Strijdplan voor socialistische verandering nodig
Dat het mogelijk is om Modi in de verdrukking te duwen, maakt het massaprotest van de afgelopen weken duidelijk. De extreemrechtse hindoenationalisten zullen er echter alles aan doen om terug aan zet te komen. Dit omvat een gevaar op nog meer spanningen en verdeeldheid op basis van religie, kaste of rond de nationale kwestie. De arbeidersbeweging, de boerenbeweging en de linkerzijde moeten zich daarop voorbereiden.

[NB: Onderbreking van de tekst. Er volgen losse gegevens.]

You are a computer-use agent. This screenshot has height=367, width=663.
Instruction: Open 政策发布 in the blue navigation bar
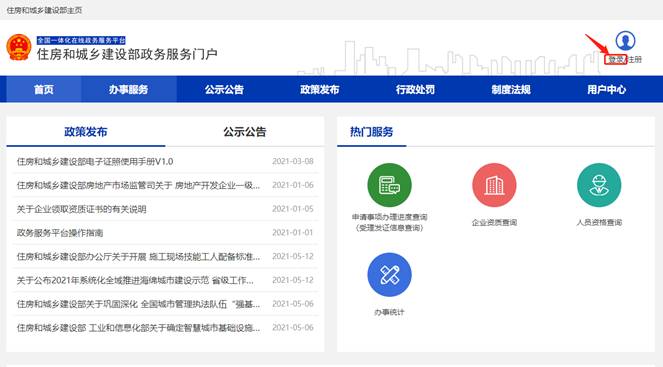[x=320, y=89]
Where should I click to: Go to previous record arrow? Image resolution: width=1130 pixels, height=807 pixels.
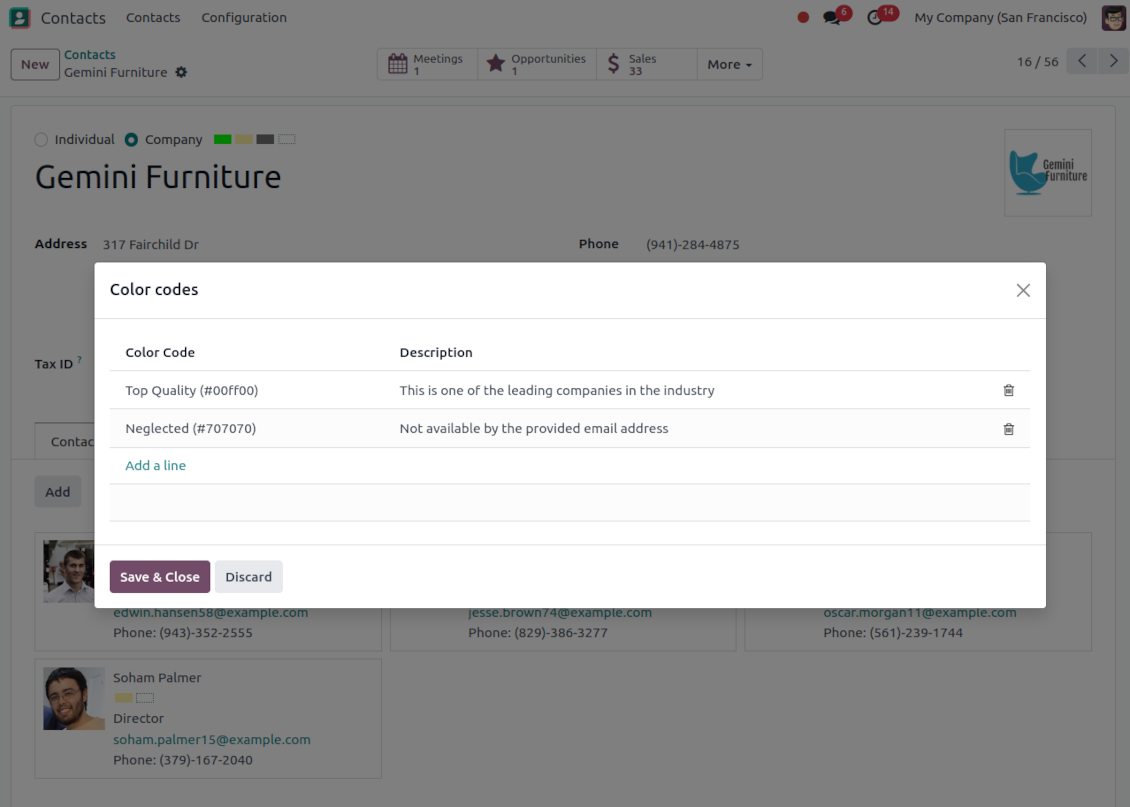click(x=1081, y=62)
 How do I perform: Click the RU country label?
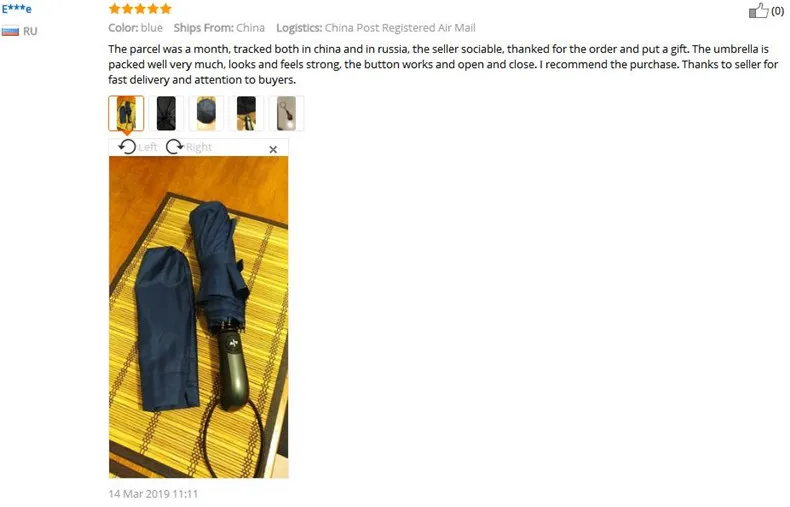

Socialisten verdedigen de noodzaak van een strijdplan om het protest niet te beperken tot eenmalige gebeurtenissen. De boerenbeweging toont de kracht van een goed voorbereide protestgolf over langere termijn. Waarop wachten de vakbondsleiders om een even ambitieus en gedurfd actieplan op te stellen om de boerenstrijd te vervoegen? Een plan dat duidelijk maakt dat de strijd wordt opgevoerd tot geluisterd wordt. Om te beginnen zouden de vakbonden actief moeten deelnemen aan de oproep van de boeren voor een ‘bharat bandh’ (algemene staking) op 8 december. Ze moeten dit niet alleen in woorden doen, maar ook in daden als eerste stap richting samenwerking en eengemaakte mobilisatie van werkenden en boeren.
Het ongenoegen onder brede lagen van de bevolking is groot, maar voor een langdurige mobilisatie zal een alternatief op het gevoerde beleid nodig zijn. De neoliberale hervormingen afwijzen, is slechts een goed en noodzakelijk startpunt. In een periode van wereldwijde economische neergang en toenemende spanningen in het kader van de nieuwe koude oorlog, wordt steeds duidelijker dat het kapitalisme voor de Indische massa’s ellende en honger betekent. Er is nood aan een socialistische maatschappijverandering. Revolutionaire activisten moeten zich organiseren om de basis te leggen voor die socialistische verandering die zo broodnodig is op het Indische subcontinent!